Training images shape: (1171, 256, 256, 1)
Validation images shape: (293, 256, 256, 1)


3. Create DataLoaders

Convert the numpy arrays into PyTorch tensors and create DataLoaders.

We also need to permute dimensions from (N, H, W, C) to (N, C, H, W).

In [3]:
import torch

# Convert numpy arrays to Torch tensors and permute to (N, channels, H, W)
train_images_tensor = torch.tensor(train_images).permute(0, 3, 1, 2)
train_masks_tensor  = torch.tensor(train_masks).permute(0, 3, 1, 2)

val_images_tensor = torch.tensor(val_images).permute(0, 3, 1, 2)
val_masks_tensor  = torch.tensor(val_masks).permute(0, 3, 1, 2)

# Create TensorDatasets
train_dataset = TensorDataset(train_images_tensor, train_masks_tensor)
val_dataset   = TensorDataset(val_images_tensor, val_masks_tensor)

# Create DataLoaders
batch_size = 16
train_loader = DataLoader(train_dataset, batch_size=batch_size, shuffle=True, pin_memory=True)
val_loader = DataLoader(val_dataset, batch_size=batch_size, shuffle=False, pin_memory=True)

4. Model Construction

Build a UNet model using the `build_unet` function from the segmentation_models library.
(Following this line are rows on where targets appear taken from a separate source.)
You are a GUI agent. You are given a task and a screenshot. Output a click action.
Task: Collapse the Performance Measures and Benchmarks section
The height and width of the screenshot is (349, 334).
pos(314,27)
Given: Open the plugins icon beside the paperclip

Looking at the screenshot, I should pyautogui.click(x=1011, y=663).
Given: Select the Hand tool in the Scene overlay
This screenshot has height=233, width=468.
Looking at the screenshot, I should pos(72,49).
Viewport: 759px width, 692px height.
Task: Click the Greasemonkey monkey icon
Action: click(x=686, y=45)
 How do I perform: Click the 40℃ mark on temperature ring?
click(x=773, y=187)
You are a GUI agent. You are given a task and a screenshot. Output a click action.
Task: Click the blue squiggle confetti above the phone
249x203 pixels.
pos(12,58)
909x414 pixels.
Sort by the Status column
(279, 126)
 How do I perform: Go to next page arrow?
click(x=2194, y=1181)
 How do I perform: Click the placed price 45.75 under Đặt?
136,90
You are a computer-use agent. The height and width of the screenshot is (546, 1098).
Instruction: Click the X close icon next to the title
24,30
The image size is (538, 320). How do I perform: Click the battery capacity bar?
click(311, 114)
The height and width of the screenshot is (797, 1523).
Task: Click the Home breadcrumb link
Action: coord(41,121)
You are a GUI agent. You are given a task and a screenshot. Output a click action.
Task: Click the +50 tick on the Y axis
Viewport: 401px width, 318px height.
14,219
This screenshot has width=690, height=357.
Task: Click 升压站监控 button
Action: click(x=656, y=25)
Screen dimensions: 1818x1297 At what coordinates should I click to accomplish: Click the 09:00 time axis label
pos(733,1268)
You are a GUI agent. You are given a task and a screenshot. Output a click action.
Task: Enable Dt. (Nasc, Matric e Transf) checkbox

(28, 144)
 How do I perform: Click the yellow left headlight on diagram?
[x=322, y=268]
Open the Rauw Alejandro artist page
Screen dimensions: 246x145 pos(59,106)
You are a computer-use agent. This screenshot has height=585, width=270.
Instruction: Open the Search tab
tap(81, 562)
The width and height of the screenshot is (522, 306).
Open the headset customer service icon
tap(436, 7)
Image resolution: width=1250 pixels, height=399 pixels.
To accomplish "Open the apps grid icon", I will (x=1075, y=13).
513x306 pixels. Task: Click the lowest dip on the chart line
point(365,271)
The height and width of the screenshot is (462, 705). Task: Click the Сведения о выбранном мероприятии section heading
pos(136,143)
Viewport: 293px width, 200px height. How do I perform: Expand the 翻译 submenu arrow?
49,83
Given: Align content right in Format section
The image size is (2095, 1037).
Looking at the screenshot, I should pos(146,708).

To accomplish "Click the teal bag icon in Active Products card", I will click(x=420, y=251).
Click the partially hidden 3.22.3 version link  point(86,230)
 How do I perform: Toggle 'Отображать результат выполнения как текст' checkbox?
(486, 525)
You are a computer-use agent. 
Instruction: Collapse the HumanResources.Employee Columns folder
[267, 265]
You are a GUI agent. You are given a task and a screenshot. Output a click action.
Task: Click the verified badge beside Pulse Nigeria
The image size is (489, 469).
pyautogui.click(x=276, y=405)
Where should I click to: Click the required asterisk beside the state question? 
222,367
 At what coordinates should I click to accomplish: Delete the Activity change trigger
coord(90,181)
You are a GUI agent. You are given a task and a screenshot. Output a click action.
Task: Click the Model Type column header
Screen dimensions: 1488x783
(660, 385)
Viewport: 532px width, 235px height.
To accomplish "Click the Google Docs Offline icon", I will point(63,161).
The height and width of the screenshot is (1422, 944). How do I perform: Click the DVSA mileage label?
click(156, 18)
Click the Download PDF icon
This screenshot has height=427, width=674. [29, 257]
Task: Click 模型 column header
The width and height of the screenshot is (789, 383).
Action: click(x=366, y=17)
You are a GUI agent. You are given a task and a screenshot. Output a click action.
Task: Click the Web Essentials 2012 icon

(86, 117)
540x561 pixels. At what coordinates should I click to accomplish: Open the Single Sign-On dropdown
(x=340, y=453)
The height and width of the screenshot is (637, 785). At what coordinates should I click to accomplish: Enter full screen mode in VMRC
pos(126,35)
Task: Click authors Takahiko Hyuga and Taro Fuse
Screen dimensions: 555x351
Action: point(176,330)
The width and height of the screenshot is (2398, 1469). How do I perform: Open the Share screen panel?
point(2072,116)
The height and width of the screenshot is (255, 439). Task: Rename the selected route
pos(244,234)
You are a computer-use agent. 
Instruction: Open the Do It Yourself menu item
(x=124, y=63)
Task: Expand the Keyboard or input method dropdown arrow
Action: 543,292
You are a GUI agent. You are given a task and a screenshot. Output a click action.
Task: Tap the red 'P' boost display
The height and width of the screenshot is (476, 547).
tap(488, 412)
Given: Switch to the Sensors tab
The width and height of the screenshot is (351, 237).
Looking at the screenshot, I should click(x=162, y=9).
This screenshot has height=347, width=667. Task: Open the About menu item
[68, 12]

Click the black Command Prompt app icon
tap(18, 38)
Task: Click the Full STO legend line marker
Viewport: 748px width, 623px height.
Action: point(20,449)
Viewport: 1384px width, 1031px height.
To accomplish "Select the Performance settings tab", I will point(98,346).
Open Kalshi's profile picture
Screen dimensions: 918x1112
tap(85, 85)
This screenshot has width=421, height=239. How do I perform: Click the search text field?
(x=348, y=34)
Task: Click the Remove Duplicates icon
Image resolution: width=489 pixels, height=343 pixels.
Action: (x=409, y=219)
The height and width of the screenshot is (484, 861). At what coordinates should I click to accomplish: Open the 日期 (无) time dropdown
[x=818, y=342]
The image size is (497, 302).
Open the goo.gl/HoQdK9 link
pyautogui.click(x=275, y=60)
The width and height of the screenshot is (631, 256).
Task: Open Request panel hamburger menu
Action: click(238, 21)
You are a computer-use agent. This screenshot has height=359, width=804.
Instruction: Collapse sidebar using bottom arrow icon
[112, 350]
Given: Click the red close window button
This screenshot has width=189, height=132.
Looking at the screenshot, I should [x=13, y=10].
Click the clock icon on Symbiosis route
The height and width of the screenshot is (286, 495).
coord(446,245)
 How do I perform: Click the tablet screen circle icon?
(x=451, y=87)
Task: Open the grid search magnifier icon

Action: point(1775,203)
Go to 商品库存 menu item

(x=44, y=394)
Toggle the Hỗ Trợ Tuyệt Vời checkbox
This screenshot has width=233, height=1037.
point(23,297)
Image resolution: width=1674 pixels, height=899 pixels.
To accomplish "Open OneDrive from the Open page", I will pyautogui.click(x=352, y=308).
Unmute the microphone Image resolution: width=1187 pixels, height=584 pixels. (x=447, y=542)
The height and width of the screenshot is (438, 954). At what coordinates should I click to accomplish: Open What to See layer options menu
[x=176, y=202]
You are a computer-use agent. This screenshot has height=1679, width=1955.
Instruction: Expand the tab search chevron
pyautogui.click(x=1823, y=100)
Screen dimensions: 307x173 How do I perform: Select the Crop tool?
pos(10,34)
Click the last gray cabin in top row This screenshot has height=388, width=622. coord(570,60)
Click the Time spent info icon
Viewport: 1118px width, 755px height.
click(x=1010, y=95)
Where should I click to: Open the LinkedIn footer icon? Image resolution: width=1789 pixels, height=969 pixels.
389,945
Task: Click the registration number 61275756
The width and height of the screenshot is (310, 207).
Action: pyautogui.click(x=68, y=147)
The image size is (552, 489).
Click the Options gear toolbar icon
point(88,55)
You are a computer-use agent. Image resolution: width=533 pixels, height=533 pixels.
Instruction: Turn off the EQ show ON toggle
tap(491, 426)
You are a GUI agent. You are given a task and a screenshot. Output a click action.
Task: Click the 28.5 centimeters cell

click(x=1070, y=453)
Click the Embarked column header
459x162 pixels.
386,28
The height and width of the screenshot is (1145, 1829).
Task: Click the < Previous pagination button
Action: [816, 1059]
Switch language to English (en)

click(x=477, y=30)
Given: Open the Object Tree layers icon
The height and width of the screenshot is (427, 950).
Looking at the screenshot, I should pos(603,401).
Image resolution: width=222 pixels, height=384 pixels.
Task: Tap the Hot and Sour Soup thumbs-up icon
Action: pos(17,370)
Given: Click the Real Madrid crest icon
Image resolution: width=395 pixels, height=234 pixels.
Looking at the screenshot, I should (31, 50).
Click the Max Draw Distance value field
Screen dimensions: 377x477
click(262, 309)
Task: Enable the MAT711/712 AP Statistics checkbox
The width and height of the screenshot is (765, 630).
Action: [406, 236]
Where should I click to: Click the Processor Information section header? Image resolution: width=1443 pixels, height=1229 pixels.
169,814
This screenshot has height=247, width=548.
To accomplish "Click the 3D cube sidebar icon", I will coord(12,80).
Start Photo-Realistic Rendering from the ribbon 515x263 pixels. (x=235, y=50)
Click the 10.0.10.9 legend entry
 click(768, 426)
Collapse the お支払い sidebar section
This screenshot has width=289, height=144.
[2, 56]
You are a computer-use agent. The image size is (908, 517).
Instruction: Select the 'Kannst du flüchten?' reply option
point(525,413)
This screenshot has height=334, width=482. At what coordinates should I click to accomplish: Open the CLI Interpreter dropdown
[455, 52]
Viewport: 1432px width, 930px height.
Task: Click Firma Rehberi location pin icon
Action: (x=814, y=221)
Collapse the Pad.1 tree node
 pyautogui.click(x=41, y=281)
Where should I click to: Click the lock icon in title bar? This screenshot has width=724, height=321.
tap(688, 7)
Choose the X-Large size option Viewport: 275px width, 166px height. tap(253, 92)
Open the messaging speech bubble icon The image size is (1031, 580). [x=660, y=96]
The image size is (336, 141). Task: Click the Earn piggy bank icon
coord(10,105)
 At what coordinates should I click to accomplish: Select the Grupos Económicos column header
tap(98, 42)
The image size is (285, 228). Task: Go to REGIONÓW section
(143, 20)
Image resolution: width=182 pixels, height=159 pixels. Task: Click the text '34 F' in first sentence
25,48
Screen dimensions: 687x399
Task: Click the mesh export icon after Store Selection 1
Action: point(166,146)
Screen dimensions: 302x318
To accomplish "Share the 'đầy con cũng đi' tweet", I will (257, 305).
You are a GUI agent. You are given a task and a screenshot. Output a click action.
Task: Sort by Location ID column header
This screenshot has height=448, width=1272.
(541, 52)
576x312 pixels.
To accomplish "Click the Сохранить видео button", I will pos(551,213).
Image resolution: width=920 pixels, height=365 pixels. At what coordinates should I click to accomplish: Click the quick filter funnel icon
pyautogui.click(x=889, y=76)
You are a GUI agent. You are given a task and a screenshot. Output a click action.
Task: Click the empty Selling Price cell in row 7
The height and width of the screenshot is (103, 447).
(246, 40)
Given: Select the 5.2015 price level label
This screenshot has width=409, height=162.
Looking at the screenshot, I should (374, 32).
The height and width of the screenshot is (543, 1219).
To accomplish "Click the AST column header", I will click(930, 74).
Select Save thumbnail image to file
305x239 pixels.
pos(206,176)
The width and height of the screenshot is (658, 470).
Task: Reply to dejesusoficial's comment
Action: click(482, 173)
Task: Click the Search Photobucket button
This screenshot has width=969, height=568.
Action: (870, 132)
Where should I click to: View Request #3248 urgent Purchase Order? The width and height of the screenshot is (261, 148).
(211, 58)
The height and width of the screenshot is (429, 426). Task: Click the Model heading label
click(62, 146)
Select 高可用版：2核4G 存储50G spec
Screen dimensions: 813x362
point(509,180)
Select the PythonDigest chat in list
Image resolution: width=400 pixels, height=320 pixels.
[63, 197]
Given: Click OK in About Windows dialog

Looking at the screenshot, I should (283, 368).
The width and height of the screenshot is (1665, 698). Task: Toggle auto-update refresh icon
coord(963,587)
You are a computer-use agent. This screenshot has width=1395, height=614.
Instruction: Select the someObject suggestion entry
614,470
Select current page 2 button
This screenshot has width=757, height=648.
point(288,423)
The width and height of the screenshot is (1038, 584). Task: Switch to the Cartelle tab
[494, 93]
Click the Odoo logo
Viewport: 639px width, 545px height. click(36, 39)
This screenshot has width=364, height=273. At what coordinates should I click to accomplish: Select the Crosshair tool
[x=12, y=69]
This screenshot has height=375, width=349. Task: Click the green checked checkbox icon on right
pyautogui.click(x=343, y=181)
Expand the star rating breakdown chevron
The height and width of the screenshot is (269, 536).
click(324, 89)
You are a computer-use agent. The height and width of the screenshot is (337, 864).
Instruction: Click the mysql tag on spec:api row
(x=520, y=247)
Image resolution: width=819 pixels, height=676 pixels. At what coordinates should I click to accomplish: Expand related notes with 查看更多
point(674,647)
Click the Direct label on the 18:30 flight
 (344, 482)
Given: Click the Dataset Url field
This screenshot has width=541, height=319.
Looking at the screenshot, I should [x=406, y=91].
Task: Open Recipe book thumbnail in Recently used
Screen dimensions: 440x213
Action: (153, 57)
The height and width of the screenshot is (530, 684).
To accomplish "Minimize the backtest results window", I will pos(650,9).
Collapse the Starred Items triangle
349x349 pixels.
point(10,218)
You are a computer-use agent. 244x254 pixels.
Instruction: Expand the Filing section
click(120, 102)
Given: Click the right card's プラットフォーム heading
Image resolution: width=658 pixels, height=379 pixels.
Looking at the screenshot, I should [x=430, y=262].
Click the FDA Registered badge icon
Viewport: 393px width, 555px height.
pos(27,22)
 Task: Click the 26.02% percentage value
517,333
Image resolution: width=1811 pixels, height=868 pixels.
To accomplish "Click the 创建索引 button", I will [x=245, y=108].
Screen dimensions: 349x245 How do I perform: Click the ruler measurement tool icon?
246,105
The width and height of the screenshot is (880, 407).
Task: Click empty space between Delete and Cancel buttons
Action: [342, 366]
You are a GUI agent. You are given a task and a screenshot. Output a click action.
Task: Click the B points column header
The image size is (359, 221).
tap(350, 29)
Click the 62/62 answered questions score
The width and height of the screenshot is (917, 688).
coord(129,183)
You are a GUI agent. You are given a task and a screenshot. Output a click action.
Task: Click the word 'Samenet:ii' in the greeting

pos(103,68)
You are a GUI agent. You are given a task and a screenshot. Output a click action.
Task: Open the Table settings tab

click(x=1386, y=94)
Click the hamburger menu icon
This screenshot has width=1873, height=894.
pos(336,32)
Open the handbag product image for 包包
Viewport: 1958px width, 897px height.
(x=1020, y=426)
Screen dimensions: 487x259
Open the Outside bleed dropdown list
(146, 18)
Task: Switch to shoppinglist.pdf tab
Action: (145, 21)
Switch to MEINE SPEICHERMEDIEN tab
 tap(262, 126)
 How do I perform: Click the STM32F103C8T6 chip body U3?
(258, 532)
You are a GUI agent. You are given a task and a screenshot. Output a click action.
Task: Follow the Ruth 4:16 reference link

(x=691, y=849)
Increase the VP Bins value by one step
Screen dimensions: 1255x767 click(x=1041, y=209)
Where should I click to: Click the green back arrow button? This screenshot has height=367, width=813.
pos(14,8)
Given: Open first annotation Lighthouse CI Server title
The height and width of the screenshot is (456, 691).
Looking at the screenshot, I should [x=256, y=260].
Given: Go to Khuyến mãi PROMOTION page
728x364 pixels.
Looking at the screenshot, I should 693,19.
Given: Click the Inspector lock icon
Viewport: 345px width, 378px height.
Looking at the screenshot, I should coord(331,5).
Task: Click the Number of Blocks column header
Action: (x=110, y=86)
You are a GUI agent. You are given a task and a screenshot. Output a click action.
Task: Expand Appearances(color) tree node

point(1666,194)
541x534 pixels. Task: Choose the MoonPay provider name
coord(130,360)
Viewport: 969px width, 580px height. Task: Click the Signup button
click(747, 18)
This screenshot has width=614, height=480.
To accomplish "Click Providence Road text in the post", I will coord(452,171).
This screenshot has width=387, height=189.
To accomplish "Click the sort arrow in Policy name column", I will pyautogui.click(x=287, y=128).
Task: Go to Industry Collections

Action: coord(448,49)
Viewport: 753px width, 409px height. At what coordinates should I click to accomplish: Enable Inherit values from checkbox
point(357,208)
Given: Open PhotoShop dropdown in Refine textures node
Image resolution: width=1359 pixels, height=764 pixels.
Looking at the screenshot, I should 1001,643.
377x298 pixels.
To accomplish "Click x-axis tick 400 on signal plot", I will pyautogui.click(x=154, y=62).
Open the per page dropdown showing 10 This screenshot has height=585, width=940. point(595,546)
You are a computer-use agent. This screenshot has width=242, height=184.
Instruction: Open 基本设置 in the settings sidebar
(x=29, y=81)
Here we set `input_shape=(256,256,1)` for grayscale images, `num_classes=1` for binary segmentation,
and use pre-trained ImageNet weights with a ResNet34 backbone.

In [4]:
# Import segmentation_models_pytorch library if not already installed: pip install segmentation-models-pytorch
model = build_unet(input_shape=(256, 256, 1), num_classes=1, encoder_weights='imagenet')
model.to(device)
print(model)

Downloading: "https://download.pytorch.org/models/resnet34-333f7ec4.pth" to /Users/remiliascarlet/.cache/torch/hub/checkpoints/resnet34-333f7ec4.pth
100%|██████████| 83.3M/83.3M [00:03<00:00, 28.7MB/s]


Unet(
  (encoder): ResNetEncoder(
    (conv1): Conv2d(1, 64, kernel_size=(7, 7), stride=(2, 2), padding=(3, 3), bias=False)
    (bn1): BatchNorm2d(64, eps=1e-05, momentum=0.1, affine=True, track_running_stats=True)
    (relu): ReLU(inplace=True)
    (maxpool): MaxPool2d(kernel_size=3, stride=2, padding=1, dilation=1, ceil_mode=False)
    (layer1): Sequential(
      (0): BasicBlock(
        (conv1): Conv2d(64, 64, kernel_size=(3, 3), stride=(1, 1), padding=(1, 1), bias=False)
        (bn1): BatchNorm2d(64, eps=1e-05, momentum=0.1, affine=True, track_running_stats=True)
        (relu): ReLU(inplace=True)
        (conv2): Conv2d(64, 64, kernel_size=(3, 3), stride=(1, 1), padding=(1, 1), bias=False)
        (bn2): BatchNorm2d(64, eps=1e-05, momentum=0.1, affine=True, track_running_stats=True)
      )
      (1): BasicBlock(
        (conv1): Conv2d(64, 64, kernel_size=(3, 3), stride=(1, 1), padding=(1, 1), bias=False)
        (bn1): BatchNorm2d(64, eps=1e-05, momentum=0.1, affine=True, track

5. Training the Model

We train the model using a two-phase process:

    - **Phase 1:** The encoder is frozen for a number of epochs, training only the decoder.

    - **Phase 2:** The encoder is unfrozen, the learning rate is reduced, and the entire model is fine-tuned.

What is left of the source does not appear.